**** SOURCE PASSAGE ****

3. Insufficient engagement and involvement of stakeholders.
Change is more likely to be successful when it is embraced and supported by key stakeholders. Failing to engage employees, customers, and other stakeholders in the change process can lead to resistance and undermine the initiative.
4. Lack of a clear plan and preparation.
A well-thought-out plan is essential for ensuring that the change is implemented smoothly and effectively. Failing to plan and prepare can lead to delays, unexpected challenges, and ultimately, failure.
5. Insufficient resources and support.
Change requires resources and support to be successful. Failing to allocate the necessary resources and support can make it difficult to implement the change effectively. Consider not only the time required of the project team (for example, project manager, sponsor, SMEs, communications and change support), but also the time required of managers and employees to engage with, learn and adopt the change.
6. Inadequate leadership
Change requires strong leadership to guide and motivate employees through the process. Lack of leadership or poor leadership can undermine the change initiative. Ensure managers are involved early in the change, expectations of their behaviors or support is clear, and two-way communication is encouraged. Managers are closest to their people and can help escalate resistance, concerns, questions, and the need for more support.
7. Insufficient training and support.

****

**INSTRUCTIONS FOR THE TASK:**
Decide whether each statement below agrees with the text on why change initiatives fail, answering yes or no and quoting the words from the text that settle it.
1. Only the project team's time needs to be counted when resourcing a change.
2. Managers should be brought into the change at an early stage.
3. Skipping planning and preparation can cause delays.
Nothing in the data is needed here.

**** GIVEN ENTRIES ****

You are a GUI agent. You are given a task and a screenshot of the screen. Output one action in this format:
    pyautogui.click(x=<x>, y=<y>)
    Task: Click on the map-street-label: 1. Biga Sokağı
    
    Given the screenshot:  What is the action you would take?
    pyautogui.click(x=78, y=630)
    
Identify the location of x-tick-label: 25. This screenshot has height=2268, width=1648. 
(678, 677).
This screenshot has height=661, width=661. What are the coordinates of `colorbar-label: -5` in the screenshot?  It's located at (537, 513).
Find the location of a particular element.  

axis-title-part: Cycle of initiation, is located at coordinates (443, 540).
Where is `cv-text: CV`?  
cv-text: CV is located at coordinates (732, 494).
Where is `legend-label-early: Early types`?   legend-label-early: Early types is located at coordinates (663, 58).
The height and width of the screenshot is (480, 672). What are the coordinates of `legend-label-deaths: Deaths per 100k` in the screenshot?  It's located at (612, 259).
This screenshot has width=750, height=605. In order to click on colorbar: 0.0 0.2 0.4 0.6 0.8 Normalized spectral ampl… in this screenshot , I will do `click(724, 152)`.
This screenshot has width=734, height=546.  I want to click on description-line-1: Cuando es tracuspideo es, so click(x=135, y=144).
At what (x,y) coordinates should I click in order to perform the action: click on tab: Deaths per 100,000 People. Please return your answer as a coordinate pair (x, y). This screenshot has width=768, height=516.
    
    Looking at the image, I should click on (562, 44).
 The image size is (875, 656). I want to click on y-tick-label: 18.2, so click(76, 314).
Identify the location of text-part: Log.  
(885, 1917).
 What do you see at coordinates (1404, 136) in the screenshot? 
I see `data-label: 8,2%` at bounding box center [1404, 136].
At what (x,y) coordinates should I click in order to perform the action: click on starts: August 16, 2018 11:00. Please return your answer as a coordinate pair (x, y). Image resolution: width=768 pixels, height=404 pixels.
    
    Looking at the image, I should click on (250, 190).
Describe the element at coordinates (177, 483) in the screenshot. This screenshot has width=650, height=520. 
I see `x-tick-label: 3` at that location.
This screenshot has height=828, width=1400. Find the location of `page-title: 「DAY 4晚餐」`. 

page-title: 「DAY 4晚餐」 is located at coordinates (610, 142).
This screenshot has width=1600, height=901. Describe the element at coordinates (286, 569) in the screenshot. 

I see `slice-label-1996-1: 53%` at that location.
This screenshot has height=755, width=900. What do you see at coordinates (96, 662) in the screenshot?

****

**TASK SOLUTION:**
1. No: "Consider not only the time required of the project team (for example, project manager, sponsor, SMEs, communications and change support), but also the time required of managers and employees to engage with, learn and adopt the change."
2. Yes: "Ensure managers are involved early in the change"
3. Yes: "Failing to plan and prepare can lead to delays, unexpected challenges, and ultimately, failure."